Phillips’in hünerlerini sergilemekte esas zorlandığı kısım ise ne yazık ki ilk filmdekine pek yaklaşamayan ve hatta orada izlediğimiz olayların tekrar tekrar anılıp bir noktadan sonra neredeyse 2019 tarihli Joker filminin, hayran yapımı bir özeti gibi hissettiren senaryosunun yavanlığı.
Film, ilk sahnesinden finaline kadar Arthur’un Joker personası üzerinden yarattığı hayranların, meselenin özünden çıkıp nasıl kontrol edilemez bir hâle geldiğini ve Arthur’un ikili kişiliğinin bu kontrolsüz güç özelinde nasıl gerçekliğini yitirdiğini uzun uzun anlatıyor. Bunu yaparken de ilk filmde de bolca halüsinatif gerçekliğine yer ayırdığı Arthur’un tüm gündüz düşleri ve hayallerini birer müzikal sekans olarak karşımıza getiriyor. Aslında karşımıza getirmekten ziyade izleyicisine dayattığını söylemek daha doğru olur, zira hikâyede gerçekliğin müzikale dönüştüğü anların pek azı organik bir geçişe sahip.

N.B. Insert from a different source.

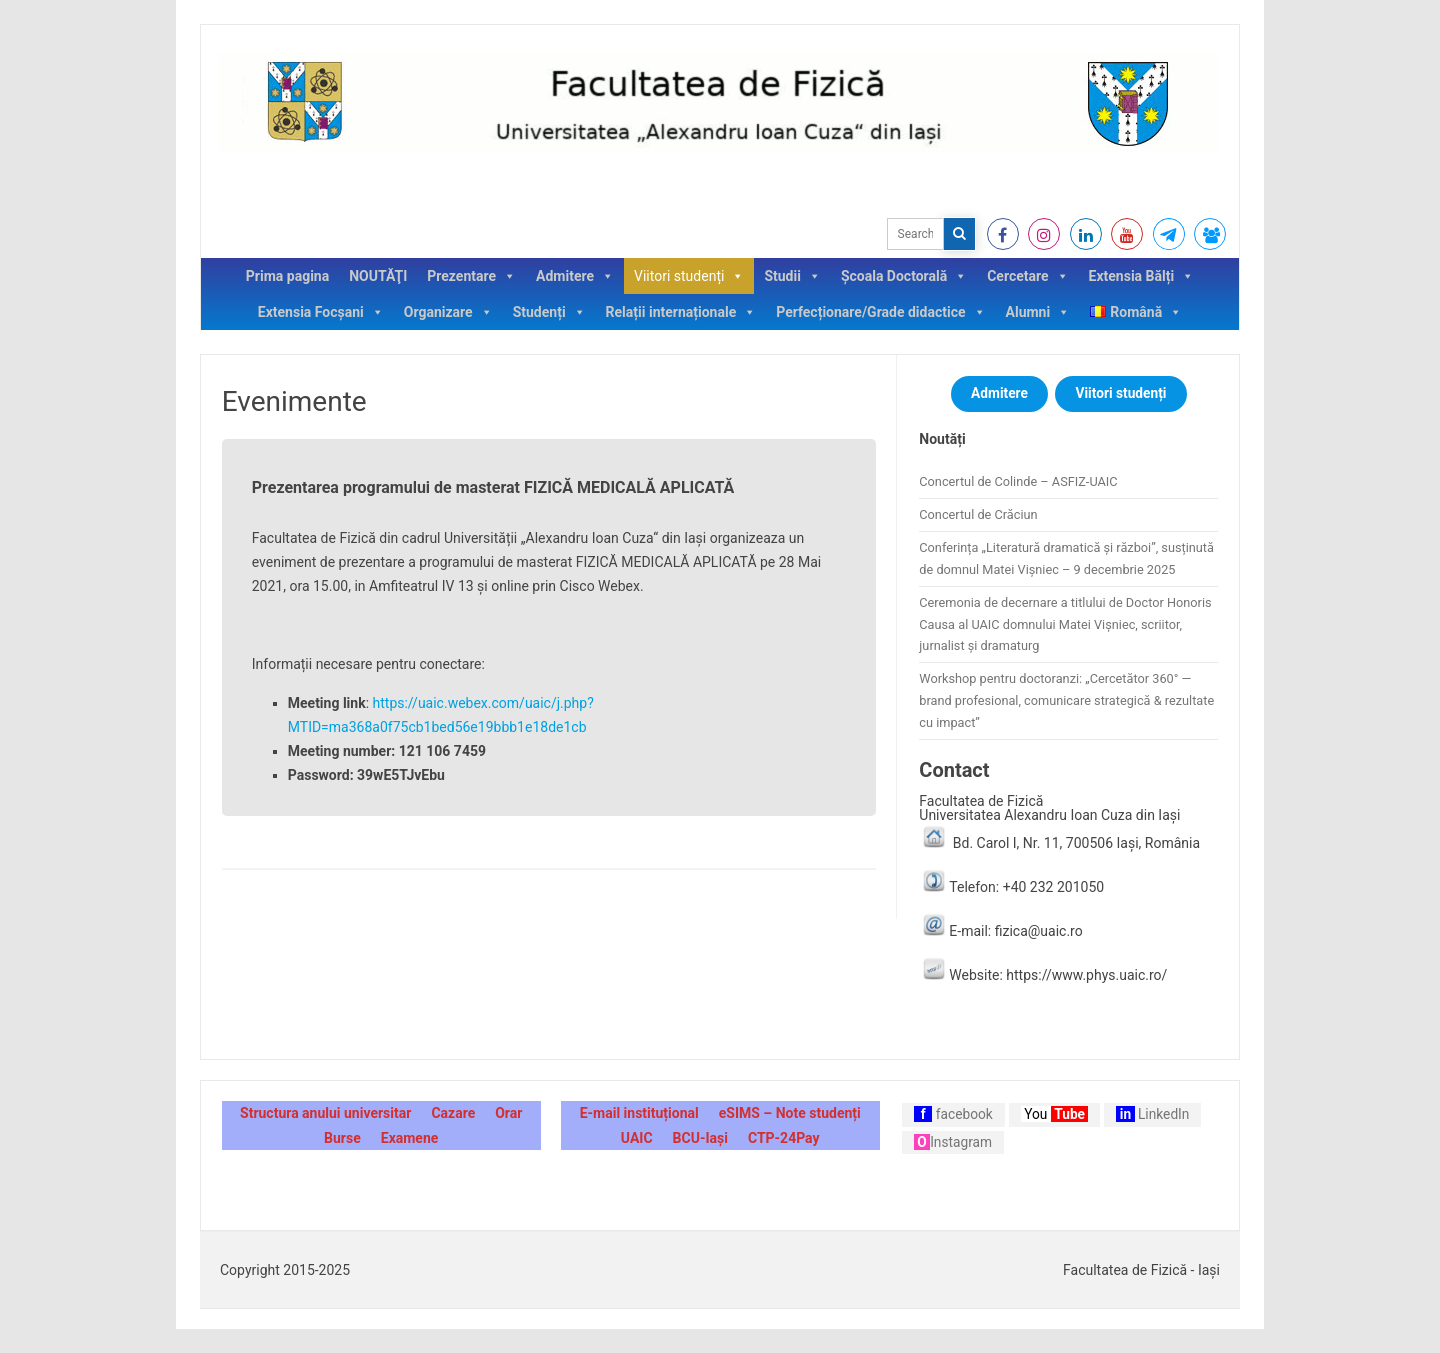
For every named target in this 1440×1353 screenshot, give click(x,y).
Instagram (953, 1142)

Joker: Folie à Deux‘nün ilk filmi tekrar etmediği tek unsur olan müzikal sahneler, zaten hak ettiği güçte yazılmamış ve hemen her sahnede kendini tekrar eden Harley karakterinin filmdeki tek işlevini de şarkı söylemekle sınırlıyor. Hâl böyle olunca Harley’i canlandıran Lady Gaga’nın herhangi bir video klibindekinden fazla bir rol alanı açılmamış varlığı, film için yazıp seslendireceği bir şarkı yerine birden çok şarkıyla dâhil edilmiş bir müzikal konuk hissi veriyor.

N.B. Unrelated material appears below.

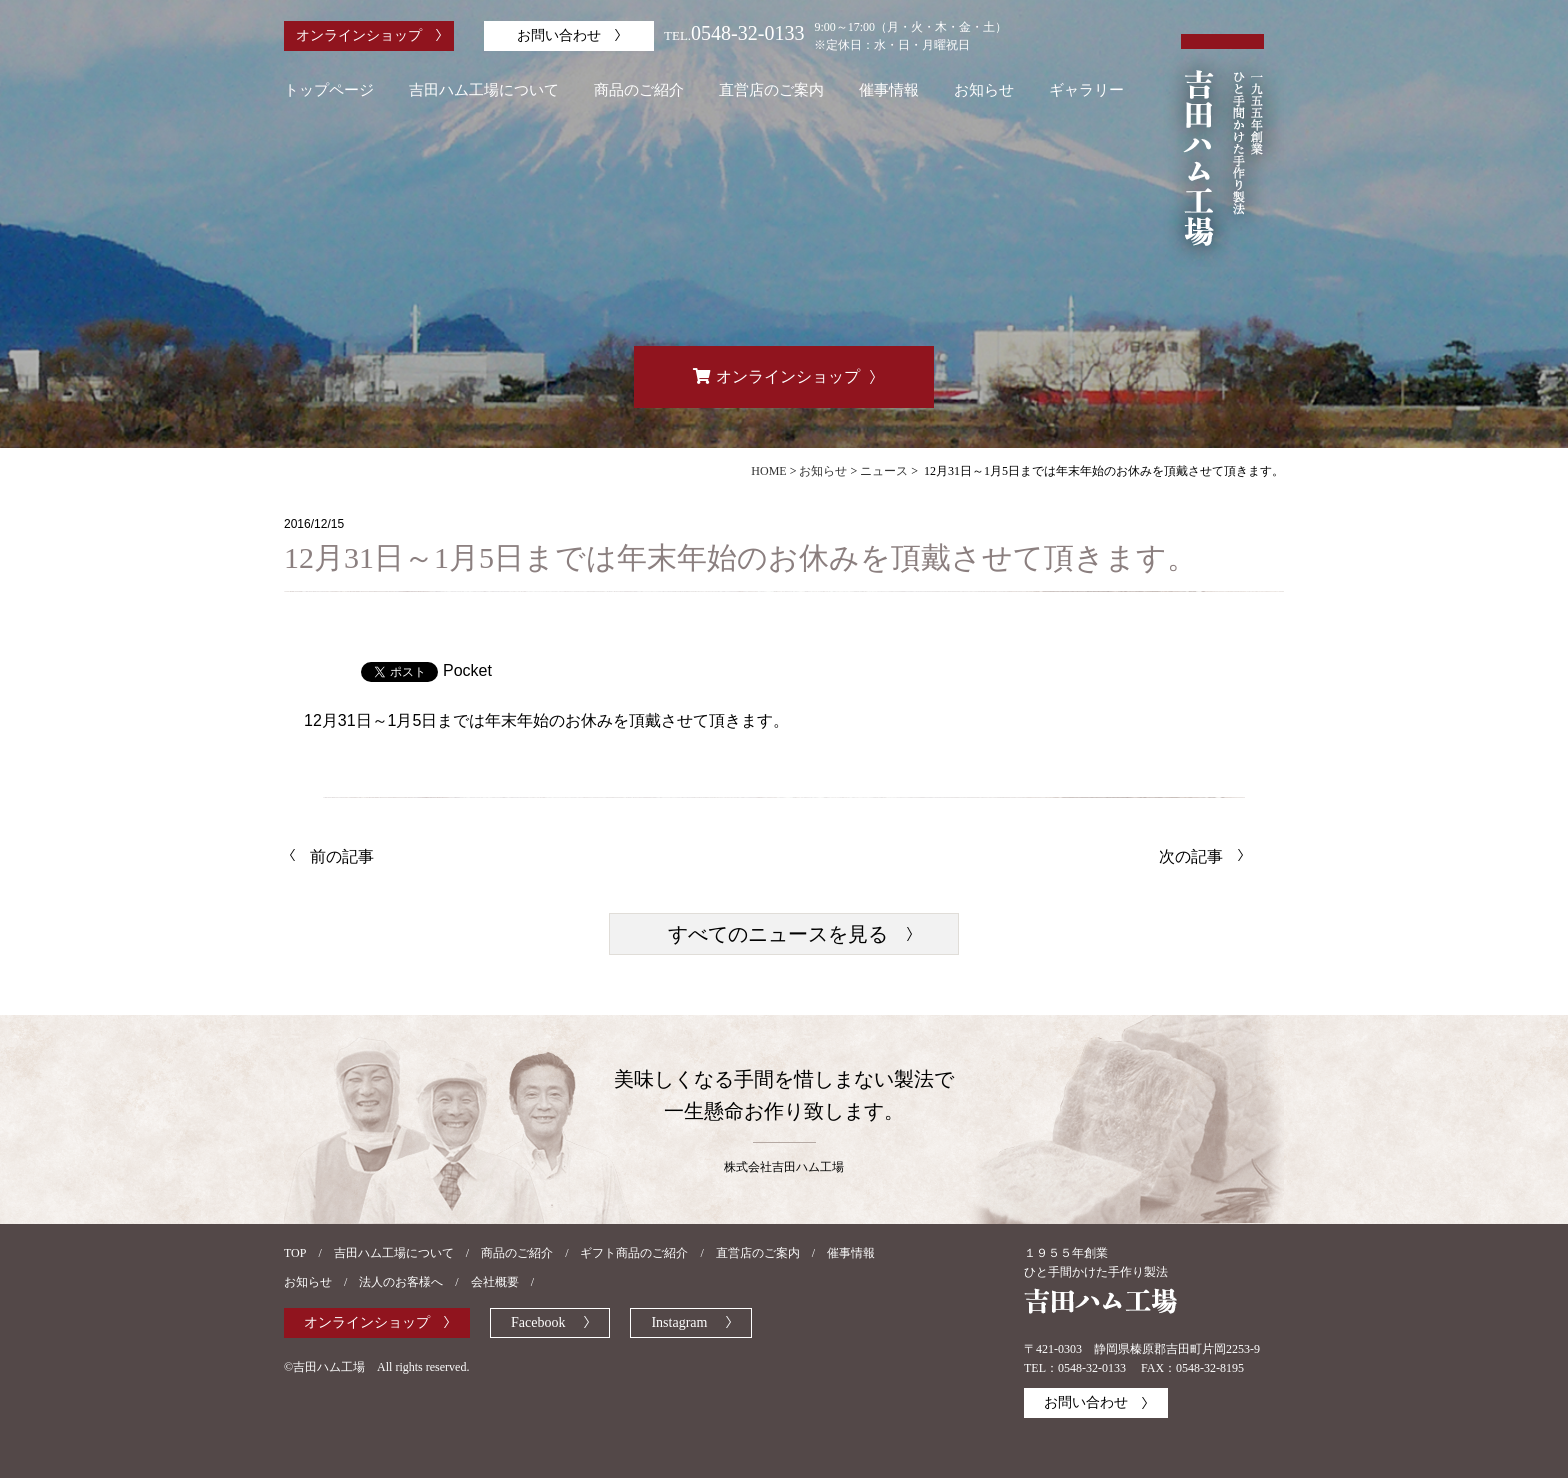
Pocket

Hikâyenin başından itibaren iki karakter arasında yaratılmaya çalışılan ve Harley’nin Joker’a olan saplantısıyla Arthur’un sevilme ihtiyacını birbirine bağlamak dışında hiçbir fonksiyonu olmayan aşk hikâyesi o kadar çalışmıyor ki, filmin finalde yakalamaya çalıştığı etki de boşa düşüyor. Joker: Folie à Deux‘nün tekrar hissinin yoruculuk seviyesi öyle bir noktada ki film finalde dahi 2019 tarihli Joker‘ın finalini tekrar etmekten çekinmiyor.
Jenerik öncesinde Joker ile gölgesinin amansız mücadelesini Warner Bros’un ünlü çizgi filmlerindeki görsel ve işitsel dokuyla canlandıran animasyon açılışında vadettiği şekilde Joker ile yarattığı gölge(ler)in mücadelesine odaklanmasını beklediğimiz film, o kadar farklı türde, o kadar çok sayıda başka filme dönüşmeye çalışıyor ki tek başına organik bir hikâye anlatmayı bir türlü beceremiyor ve nihayetinde de yeni nesil karanlık ve nostaljik Joker‘ın pek de parlak başlamayan macerasına aynı matlıkta boğucu bir final yapıyor. 2019 yılında sürpriz bir Altın Aslan’la taçlanan ilk filmin başarısı, bu yeni ve hiçbir çarpıcı yanı olmayan devam filmini Venedik’te ana yarışma filmlerinin yanına eklemiş olsa da Joker: Folie à Deux‘nün yarışmanın vasat filmlerinden biri olduğunu ve Joaquin Phoenix’in Oscar tescilli ilk filmdeki performansını birebir tekrar etmesi dışında pek de bir marifeti olmadığını söylemek zorundayım.